**ФРАГМЕНТ ДЛЯ ЧТЕНИЯ**

#####

Нас тянуло на берег погулять и посмотреть, как устроились аскольдские. Они живут в храме (к которому пристроены бараки для команды), со всею роскошью сельской жизни — со своим скотным двором, баней и к довершению, на самом живописном месте. На дворе стояли орудия. К храму прилепились бараки и палатки японских купцов с товарами. Надо всем этим бойко и весело развевается русский флаг, как будто дразнит другой, поднятый по ту сторону залива, на Дециме, — острове, видевшем странный пример мелочности, терпения и унижения национальной гордости из за торгового интереса.

На другой день аскольдские угостили нас, по русскому [14] обычаю, баней в палатке из парусов, в которой мы, на бамбуковом полке, парились лавровыми и апельсинными вениками.

Мы ездили осматривать японский корвет Едо, и чрез несколько часов командир его отдал нам визит. Окончательно — Японцы, с самого края света, через весь Восток, шагают к Западу. Командир Едо явился в лакированных башмаках, замшевых перчатках и, не заставши капитана дома, оставил карточку с загнутым уголком. Узнайте здесь прежних Японцев!

Я был у здешнего начальника голландской фактории, капитана Донкера. В зале, убранной старинными креслами и двухвековыми картинами, меня встретил хозяин, с огромным листом газеты в руках. Я прервал его, методически расположенные для занятий часы. Обыкновенный костюм голландских фермеров, дополняла, вышитая бисером, с длинной кистью, ермолка и коротенькая трубочка в зубах. От комнат и хозяина так и пахло картиной голландской школы. Донкер очень порядочно говорит по французски. Теперь Голландцы очень деятельно занимаются описью здешних берегов. Уже есть несколько готовых карт восточного берега, которые дополнят атлас Японии и ближе познакомят, наконец, нас с этим огромным архипелагом.

9 числа, мы пошли из Нагасаки — домой, т. е. в Хакодате. Жаль было оставить чудную, живописную бухту. В Хакодате холодно, снег, а здесь при нас снимали апельсины. В добавок, на «Аскольде» готовились вынимать грот-мачту на стеньгах. Нам не удалось видеть и этой работы, занимавшей Аскольдских и страшно интересовавшей нас.

Этот переход был необыкновенно удачен, несмотря на свежий N ветер, который встретил нас в море, и помешал итти Фирандским проливом. Ветер этот дул во все время вашего перехода, изредка перемежаясь штилем. За Корейским проливом нас встретили морозы, и через [15] 10 дней лавировки мы, замерзшие, с корой льда на борте и на палубе, вошла в Хакодате.

#####

Напишите продолжение путевых записок о стоянке в Нагасаки и переходе в Хакодате, начиная сразу после последнего приведенного предложения.

#####

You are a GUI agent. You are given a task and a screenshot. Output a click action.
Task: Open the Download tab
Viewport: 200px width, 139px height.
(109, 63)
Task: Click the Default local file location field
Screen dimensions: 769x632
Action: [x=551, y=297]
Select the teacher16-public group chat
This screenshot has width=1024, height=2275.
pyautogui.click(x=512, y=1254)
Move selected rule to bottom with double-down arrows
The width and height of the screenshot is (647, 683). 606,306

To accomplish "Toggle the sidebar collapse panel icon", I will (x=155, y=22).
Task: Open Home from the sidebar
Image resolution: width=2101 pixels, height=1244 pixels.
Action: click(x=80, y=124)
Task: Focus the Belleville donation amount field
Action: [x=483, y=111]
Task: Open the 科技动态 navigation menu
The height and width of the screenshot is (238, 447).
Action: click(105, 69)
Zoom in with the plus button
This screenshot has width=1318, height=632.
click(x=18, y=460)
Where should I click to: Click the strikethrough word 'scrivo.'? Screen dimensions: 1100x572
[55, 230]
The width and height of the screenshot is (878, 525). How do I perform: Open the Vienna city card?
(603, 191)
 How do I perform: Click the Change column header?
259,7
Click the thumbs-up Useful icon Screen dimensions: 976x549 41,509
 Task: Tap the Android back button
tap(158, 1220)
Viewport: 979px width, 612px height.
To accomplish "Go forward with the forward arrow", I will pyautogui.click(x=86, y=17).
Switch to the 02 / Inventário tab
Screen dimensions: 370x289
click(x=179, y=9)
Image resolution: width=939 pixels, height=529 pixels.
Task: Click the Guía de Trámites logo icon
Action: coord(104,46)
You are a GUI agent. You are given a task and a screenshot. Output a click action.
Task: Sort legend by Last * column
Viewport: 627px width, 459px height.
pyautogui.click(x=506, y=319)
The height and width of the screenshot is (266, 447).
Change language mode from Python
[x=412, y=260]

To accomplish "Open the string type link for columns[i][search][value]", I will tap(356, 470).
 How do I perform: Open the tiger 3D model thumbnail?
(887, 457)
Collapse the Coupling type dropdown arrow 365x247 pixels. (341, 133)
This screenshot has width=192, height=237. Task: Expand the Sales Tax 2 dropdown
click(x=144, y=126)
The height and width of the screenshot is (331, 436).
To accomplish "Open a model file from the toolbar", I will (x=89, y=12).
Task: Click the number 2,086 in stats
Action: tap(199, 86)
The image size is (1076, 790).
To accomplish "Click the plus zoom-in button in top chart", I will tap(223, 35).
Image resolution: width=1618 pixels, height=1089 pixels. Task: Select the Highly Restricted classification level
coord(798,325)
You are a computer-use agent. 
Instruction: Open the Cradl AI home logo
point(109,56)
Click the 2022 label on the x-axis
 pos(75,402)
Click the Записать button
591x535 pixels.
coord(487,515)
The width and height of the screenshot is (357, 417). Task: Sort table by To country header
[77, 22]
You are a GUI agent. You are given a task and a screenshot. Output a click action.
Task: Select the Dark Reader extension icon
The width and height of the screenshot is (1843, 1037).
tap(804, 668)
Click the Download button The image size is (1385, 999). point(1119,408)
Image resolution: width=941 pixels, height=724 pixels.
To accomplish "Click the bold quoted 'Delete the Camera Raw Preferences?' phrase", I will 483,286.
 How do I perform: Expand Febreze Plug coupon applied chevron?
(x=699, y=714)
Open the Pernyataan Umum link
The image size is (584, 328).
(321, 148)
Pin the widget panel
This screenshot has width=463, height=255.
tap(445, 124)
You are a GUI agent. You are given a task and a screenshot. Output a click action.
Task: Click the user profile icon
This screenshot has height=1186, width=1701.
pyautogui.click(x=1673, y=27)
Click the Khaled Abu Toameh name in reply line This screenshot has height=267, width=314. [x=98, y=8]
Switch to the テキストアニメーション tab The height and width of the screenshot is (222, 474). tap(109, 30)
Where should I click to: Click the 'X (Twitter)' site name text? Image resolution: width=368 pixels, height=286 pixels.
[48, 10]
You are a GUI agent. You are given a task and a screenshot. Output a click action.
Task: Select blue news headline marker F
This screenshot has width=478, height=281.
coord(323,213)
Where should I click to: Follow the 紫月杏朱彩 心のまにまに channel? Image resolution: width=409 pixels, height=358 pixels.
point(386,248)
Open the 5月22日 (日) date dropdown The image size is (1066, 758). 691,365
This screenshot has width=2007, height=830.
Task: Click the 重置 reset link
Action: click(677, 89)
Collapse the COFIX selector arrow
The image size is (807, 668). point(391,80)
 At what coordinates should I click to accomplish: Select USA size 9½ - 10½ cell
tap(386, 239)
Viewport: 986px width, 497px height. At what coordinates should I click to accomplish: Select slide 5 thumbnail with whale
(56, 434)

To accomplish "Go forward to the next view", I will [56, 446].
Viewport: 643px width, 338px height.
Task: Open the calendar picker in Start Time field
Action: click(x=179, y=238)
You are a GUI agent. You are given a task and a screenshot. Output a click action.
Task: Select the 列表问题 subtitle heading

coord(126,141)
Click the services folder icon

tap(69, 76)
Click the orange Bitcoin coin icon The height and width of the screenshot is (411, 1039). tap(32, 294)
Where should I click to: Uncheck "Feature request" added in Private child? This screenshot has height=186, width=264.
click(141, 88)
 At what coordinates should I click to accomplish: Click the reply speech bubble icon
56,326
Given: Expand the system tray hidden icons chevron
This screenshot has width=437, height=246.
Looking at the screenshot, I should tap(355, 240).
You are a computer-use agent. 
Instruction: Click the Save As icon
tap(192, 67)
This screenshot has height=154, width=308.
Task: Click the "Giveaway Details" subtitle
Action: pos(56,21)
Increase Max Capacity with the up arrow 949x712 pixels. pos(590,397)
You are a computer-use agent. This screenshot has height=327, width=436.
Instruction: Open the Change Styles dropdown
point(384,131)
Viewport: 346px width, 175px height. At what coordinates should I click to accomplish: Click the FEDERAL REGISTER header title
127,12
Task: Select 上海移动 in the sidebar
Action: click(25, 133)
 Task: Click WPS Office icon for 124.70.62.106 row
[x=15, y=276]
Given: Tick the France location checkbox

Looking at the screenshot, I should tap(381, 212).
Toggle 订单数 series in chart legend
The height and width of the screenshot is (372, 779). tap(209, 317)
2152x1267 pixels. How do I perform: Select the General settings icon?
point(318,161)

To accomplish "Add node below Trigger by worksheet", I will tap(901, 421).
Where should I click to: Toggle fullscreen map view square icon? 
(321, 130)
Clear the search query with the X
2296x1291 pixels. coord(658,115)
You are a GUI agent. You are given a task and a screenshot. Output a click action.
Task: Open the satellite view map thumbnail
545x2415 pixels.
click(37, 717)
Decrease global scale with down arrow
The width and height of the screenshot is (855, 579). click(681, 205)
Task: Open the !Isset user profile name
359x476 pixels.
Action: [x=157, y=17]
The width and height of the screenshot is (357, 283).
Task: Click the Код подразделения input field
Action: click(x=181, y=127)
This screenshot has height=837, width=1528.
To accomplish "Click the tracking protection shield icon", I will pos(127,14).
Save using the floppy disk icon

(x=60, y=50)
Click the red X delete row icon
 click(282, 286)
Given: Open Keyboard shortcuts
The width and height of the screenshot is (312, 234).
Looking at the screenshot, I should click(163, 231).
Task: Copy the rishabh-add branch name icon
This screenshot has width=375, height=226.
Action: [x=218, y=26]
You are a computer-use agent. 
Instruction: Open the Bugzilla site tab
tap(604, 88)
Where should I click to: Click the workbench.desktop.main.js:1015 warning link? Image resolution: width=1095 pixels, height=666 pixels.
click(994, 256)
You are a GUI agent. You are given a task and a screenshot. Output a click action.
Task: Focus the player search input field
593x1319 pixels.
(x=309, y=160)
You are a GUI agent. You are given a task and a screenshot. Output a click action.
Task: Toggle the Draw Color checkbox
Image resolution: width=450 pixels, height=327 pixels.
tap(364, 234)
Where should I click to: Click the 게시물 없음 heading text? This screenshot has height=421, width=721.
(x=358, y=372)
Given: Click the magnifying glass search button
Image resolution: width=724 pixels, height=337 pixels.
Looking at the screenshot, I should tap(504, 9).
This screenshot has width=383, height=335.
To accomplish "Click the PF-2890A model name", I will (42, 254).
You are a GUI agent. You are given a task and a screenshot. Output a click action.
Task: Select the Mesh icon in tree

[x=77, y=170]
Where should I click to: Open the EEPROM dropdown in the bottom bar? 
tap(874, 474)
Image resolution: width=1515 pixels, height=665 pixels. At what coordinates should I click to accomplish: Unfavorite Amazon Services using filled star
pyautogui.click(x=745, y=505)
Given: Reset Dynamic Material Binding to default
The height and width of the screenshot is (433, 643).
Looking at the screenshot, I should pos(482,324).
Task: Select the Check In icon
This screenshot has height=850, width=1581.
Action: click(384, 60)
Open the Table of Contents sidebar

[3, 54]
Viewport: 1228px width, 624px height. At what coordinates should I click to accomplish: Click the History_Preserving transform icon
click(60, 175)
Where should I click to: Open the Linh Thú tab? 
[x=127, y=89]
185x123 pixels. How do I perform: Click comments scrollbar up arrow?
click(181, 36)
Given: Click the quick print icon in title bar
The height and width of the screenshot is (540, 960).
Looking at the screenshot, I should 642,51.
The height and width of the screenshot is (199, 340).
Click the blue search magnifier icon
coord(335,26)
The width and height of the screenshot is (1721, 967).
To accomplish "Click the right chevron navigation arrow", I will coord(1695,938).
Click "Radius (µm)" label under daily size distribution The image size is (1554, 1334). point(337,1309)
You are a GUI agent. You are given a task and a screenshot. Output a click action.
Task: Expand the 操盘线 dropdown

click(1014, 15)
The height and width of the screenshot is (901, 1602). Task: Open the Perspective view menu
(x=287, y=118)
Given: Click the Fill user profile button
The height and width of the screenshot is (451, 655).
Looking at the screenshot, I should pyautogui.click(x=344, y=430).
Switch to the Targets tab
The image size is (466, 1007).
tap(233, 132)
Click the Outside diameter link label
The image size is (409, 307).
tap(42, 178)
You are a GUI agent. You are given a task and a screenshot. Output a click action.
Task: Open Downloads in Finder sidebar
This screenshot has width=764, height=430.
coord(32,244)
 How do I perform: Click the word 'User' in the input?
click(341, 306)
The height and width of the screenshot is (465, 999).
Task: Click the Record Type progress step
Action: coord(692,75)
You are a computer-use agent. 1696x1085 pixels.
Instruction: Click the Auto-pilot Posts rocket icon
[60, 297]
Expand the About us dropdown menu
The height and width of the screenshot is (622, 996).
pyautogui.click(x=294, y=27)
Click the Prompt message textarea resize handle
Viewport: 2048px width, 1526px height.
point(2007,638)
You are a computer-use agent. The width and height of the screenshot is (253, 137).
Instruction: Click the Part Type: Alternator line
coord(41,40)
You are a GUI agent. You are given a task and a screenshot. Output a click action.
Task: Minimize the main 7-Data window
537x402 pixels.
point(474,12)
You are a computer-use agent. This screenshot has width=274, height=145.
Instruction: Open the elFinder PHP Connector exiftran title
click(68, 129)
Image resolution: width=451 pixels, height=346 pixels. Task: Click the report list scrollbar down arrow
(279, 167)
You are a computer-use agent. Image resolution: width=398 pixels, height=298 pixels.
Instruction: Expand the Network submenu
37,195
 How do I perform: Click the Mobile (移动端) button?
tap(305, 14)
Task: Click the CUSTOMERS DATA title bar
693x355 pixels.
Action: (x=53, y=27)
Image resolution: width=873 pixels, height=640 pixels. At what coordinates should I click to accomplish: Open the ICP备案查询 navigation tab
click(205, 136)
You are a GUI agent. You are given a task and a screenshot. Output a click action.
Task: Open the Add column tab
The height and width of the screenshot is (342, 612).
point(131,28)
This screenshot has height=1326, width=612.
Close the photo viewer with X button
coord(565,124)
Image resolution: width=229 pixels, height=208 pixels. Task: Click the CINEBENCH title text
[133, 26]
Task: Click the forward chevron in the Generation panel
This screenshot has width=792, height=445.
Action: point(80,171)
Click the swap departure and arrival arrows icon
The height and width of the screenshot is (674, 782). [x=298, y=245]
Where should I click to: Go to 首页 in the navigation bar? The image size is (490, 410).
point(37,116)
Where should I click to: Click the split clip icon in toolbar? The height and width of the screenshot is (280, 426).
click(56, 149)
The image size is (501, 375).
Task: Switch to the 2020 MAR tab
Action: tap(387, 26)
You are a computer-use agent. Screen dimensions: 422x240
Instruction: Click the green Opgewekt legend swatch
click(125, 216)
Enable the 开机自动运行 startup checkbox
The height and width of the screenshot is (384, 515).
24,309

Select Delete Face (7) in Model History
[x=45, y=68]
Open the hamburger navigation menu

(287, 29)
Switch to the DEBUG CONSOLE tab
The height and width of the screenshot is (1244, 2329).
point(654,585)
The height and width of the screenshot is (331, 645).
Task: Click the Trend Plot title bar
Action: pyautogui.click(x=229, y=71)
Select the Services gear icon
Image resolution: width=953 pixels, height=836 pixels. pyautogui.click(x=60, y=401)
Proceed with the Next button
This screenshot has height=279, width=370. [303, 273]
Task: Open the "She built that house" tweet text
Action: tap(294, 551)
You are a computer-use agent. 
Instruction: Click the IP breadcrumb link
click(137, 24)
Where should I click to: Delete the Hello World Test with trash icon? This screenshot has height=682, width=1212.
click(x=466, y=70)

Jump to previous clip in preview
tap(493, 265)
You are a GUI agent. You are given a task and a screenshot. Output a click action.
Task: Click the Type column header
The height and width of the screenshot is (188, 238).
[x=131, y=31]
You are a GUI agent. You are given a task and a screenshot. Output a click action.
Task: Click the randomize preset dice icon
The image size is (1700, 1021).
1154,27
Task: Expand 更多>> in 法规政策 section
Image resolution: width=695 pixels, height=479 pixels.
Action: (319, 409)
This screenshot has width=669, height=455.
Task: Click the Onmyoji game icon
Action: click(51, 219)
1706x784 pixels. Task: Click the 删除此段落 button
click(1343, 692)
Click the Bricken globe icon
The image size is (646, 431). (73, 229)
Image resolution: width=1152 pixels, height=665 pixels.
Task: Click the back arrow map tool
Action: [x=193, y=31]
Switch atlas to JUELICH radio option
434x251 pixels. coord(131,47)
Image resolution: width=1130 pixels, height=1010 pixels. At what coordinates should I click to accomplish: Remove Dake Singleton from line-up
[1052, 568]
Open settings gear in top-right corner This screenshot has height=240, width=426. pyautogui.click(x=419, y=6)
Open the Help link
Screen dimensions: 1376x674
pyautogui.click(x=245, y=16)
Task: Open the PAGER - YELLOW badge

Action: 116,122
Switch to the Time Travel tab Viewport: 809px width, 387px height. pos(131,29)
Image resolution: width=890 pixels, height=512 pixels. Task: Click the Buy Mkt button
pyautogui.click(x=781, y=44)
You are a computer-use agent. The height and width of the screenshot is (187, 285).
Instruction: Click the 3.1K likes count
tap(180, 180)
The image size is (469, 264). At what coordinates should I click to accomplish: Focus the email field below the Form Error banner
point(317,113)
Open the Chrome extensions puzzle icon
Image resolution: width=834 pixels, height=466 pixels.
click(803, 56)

#####

**ОТВЕТ К УПРАЖНЕНИЮ**
Скучно было смотреть на него. На рейде один «Пластун», со спущенным рангоутом, берега и горы покрыты пушистым белым одеялом. Одна, вечно зеленая, кедровая роща над городом, бежит по горе и деревья чем ближе к вершине горы, тем реже и реже, как будто устают гнаться за более прыткими. Но мы принесли с собою хорошую погоду. Снег начал таять; за городом, на перешейке, показались проталинки, первые предвозвестники весны. Все начало оживать и весниться, как говорят очень удачно Японцы, а мы, в ожидании весенних прогулок, приготовлялись к блистательному окончанию зимы. Готовили «Ревизора», маскарад, дамский пикник в лазарете и издавали «Сплетник», еженедельный судовой журнал. Все его не могло не удаться, потому что мы хотели веселиться и кое-как коротать остаток зимы.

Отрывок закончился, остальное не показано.